About the same time, my mother-in-law is making her way to the orange reclining chair in her living room to begin the ritual of saying morning prayers for her family. And four hundred miles away, my mother is simultaneously descending the stairs to arrive at the family room and her stash of prayer books by the couch.
While I sleep, these women pray for me, and for their husbands, and their children, and grandchildren, and nieces and nephews and friends, and sometimes for the stranger they read about in yesterday's paper or the one they met in line last night at Walgreens. For decades, the daily prayers of these women have helped me and many others. I'm convinced of it.
We don't tend to recognize the influence of prayer as it's actually in motion, however. The spiritual movement is too subtle (or, perhaps, we are simply too obtuse to recognize it). But it's there. I'm convinced of it.
Of course, there's no scientific way to prove that I would have left the Church, or that I would have jeopardized my vocation, or that I would have become someone entirely different from who I am if it weren't for the prayers offered on my behalf. We can't measure the impact of my grandmother's unceasing novenas or my father's daily surrender of his children into the hands of God. But I truly believe that, as an antidote to our ignorance and hardened hearts, God honors the prayers of others who sometimes know what we need more than we do.
I realize not everyone has an army of prayer-warrior relatives like I do. Some might argue that intercessory prayer can't be so effective, or so essential, because that wouldn't be fair to people who don't have anyone praying for them. Some might argue that their conversion happened without a single prayer offered on their behalf. But I propose that no one goes unprayed for in this life, thanks to the existence of the Catholic Church.

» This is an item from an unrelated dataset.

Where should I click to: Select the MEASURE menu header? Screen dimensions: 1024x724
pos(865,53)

Think of the prayers of petition offered at every Mass in every Church in nearly every corner of the world. There we pray for all manner of people: sick, sinful, or otherwise. Think of the Good Friday liturgy when we pray for Catholics, Protestants, Jews, Muslims, those of other faiths, those searching for God, and those who don't believe in God at all. That prayer doesn't miss anybody.
Think of how right now, scattered across the globe, thousands of contemplative monks and nuns in religious orders are offering sacrifices and praying for sinners. That means us. All of us. What a priceless gift, and one we often fail to appreciate.

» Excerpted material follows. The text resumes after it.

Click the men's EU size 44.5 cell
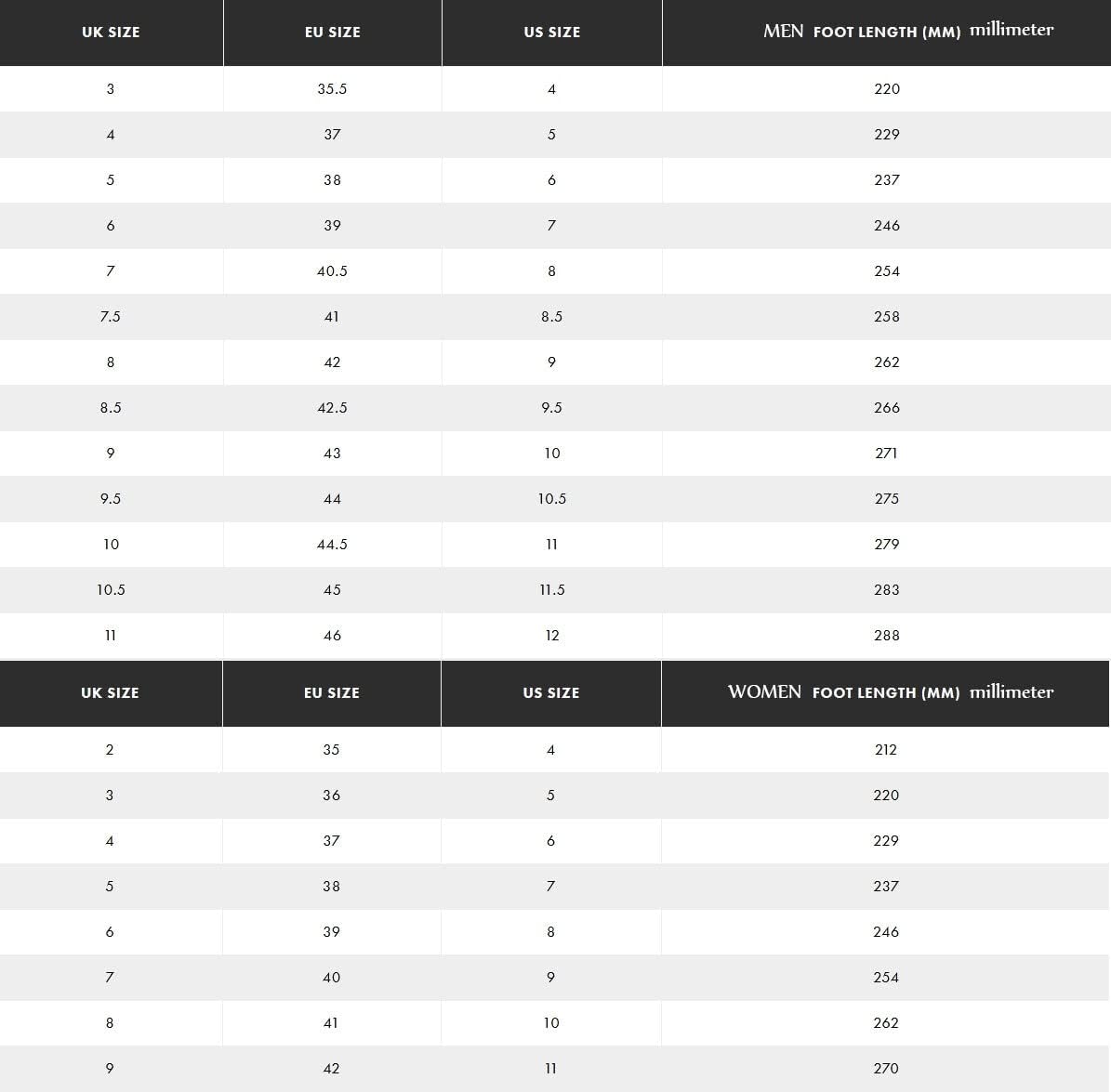The height and width of the screenshot is (1092, 1111). point(332,545)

And even if all these continual streams of intercessory prayer should somehow miss a soul, our faith assures us that he is not forgotten. How could Mary, the mother of the human race, ever forget her child? Indeed, the whole heavenly host of angels and saints is interceding on behalf of those of us still in "exile" here below.
So why isn't the earth populated with living saints what with all this prayer floating around? Perhaps the picture isn't complete until we are all praying for one another. This won't happen if we dismiss prayer as the pastime of nuns, grandmothers, and saints. We're part of this human family too. We've got the power: the power of prayer.